If a line below holds the word "will", count it; then say how many such lines there are and nothing else.

#### Extracted entries

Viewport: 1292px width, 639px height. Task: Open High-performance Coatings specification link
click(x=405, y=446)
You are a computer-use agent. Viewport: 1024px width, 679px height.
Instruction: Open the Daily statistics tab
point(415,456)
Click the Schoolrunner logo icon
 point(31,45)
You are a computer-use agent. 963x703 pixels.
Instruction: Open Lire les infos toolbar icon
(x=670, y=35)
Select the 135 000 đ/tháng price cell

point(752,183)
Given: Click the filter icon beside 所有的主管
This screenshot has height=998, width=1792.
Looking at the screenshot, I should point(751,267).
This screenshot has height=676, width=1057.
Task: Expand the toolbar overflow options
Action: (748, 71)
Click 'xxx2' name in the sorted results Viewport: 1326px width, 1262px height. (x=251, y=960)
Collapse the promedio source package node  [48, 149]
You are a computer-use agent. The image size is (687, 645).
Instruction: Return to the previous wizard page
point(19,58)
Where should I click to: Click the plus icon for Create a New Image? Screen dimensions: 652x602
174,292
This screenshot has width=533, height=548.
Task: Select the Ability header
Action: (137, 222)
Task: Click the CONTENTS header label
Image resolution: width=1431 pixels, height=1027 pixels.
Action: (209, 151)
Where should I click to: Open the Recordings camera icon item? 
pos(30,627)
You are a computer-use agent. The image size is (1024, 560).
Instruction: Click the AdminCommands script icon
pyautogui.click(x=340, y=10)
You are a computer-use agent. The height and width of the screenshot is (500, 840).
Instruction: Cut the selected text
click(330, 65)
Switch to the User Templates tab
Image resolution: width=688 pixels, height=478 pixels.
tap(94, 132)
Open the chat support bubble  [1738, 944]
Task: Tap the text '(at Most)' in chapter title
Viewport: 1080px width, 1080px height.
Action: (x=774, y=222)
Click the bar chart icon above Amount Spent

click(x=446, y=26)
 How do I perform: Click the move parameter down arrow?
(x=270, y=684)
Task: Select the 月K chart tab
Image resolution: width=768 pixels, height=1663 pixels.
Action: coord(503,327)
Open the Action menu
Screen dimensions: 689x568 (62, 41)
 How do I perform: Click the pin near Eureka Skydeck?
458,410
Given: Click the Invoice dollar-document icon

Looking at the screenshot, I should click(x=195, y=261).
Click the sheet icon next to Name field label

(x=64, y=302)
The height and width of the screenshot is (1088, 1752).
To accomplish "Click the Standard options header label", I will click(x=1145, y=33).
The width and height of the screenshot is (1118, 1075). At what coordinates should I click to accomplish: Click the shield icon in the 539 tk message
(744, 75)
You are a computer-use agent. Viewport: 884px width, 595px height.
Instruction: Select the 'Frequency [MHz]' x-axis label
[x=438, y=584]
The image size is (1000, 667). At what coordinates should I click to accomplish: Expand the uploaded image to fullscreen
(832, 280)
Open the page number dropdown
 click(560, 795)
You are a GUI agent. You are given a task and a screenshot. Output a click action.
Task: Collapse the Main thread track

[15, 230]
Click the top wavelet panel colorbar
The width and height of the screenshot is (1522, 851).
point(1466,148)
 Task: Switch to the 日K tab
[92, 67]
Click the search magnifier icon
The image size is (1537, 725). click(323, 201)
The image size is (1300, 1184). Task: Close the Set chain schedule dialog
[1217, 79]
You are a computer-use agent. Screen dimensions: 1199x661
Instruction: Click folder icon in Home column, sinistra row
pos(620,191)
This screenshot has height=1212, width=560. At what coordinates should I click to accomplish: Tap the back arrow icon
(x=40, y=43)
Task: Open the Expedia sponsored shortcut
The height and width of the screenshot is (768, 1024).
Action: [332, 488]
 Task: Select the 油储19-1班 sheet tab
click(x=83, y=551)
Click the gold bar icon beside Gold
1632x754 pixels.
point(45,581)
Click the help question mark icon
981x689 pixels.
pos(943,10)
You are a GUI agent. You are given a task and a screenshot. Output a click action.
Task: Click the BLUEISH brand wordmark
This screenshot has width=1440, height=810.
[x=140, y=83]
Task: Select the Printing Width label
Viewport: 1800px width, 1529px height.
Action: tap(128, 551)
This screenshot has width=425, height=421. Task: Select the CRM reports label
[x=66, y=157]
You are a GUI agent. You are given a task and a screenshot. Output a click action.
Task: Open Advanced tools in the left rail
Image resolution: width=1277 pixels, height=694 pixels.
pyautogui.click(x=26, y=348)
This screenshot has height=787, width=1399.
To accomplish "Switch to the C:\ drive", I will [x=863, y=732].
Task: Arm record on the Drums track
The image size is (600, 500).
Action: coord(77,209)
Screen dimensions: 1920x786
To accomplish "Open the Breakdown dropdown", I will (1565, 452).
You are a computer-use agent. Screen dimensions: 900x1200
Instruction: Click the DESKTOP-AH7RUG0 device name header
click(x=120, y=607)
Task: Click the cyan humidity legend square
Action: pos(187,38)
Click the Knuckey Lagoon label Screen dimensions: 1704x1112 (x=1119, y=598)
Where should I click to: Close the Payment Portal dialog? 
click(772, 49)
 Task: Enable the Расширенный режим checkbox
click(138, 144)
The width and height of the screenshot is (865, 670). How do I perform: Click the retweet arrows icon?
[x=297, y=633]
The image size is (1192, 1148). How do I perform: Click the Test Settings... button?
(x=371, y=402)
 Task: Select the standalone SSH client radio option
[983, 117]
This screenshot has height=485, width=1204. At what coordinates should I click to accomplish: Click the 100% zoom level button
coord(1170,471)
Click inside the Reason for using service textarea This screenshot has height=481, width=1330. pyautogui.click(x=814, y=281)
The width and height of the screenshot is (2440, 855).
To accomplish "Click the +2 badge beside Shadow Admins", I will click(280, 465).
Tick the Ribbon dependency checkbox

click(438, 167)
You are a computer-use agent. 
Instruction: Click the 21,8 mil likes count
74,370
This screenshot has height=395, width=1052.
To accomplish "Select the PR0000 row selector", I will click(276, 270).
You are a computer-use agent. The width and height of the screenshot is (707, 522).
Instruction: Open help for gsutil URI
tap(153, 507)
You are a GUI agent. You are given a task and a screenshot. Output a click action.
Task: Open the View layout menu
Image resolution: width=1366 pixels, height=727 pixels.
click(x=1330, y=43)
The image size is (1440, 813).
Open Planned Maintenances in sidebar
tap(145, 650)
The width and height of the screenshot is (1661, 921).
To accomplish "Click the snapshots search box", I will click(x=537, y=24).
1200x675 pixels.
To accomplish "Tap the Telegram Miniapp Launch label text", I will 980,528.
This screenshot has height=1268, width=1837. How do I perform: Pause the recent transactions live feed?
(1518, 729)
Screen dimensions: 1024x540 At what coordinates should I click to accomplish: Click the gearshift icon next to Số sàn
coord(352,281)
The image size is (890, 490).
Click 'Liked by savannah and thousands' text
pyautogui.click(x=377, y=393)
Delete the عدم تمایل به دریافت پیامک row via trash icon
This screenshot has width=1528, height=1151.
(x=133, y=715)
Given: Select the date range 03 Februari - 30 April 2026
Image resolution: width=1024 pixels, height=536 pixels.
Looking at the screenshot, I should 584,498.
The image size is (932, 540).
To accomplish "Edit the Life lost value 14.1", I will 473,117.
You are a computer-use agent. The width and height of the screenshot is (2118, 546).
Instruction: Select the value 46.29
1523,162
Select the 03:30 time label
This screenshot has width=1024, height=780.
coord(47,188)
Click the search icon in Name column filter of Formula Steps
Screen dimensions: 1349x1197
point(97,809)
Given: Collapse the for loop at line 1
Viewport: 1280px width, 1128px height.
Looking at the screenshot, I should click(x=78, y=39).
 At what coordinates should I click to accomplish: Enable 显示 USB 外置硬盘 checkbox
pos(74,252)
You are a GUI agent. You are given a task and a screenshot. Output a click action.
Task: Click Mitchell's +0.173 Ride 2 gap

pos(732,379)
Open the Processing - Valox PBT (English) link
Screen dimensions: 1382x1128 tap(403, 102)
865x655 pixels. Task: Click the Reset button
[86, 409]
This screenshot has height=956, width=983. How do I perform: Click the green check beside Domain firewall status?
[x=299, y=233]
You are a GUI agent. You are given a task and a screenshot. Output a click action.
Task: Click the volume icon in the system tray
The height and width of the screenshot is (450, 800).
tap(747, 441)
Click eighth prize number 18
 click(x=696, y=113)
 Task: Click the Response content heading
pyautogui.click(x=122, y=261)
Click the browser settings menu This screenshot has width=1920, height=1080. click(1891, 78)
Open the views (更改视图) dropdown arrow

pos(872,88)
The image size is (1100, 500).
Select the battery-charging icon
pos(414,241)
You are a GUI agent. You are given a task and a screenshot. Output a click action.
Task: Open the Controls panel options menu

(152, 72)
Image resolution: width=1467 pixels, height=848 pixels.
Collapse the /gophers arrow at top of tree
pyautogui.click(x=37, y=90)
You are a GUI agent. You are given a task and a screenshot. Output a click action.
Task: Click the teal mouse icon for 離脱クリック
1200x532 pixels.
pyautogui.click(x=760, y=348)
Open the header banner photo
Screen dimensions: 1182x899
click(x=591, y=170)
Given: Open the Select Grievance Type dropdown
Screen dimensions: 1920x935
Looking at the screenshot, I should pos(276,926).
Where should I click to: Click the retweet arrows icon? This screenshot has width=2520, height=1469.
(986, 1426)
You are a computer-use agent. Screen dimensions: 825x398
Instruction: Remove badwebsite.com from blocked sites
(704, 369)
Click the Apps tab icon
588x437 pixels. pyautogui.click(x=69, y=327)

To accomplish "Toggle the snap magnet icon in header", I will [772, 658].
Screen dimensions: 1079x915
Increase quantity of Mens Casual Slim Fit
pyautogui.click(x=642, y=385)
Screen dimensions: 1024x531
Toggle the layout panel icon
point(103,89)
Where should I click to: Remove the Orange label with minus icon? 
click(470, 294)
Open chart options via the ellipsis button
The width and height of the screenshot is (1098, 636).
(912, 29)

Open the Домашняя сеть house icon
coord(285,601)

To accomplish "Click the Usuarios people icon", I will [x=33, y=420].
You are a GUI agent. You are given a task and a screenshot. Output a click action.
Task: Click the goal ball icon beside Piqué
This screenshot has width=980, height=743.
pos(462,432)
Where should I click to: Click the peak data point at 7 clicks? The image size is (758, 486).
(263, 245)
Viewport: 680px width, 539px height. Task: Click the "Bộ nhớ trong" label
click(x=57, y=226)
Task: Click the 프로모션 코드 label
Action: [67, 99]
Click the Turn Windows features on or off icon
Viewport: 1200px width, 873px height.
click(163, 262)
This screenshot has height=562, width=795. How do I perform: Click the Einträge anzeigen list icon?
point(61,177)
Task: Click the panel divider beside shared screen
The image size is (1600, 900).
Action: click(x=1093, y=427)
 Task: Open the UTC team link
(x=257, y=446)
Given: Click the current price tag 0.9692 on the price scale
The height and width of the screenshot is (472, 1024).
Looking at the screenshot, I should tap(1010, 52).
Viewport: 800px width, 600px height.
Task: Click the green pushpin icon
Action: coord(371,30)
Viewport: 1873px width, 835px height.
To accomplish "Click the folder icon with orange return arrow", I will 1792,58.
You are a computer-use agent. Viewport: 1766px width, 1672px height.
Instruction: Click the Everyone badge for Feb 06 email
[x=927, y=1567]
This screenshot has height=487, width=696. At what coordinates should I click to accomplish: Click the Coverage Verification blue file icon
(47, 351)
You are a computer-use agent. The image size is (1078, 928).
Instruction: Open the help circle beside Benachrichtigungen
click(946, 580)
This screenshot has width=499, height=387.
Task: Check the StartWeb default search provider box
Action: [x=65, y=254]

########

Problem solution: 11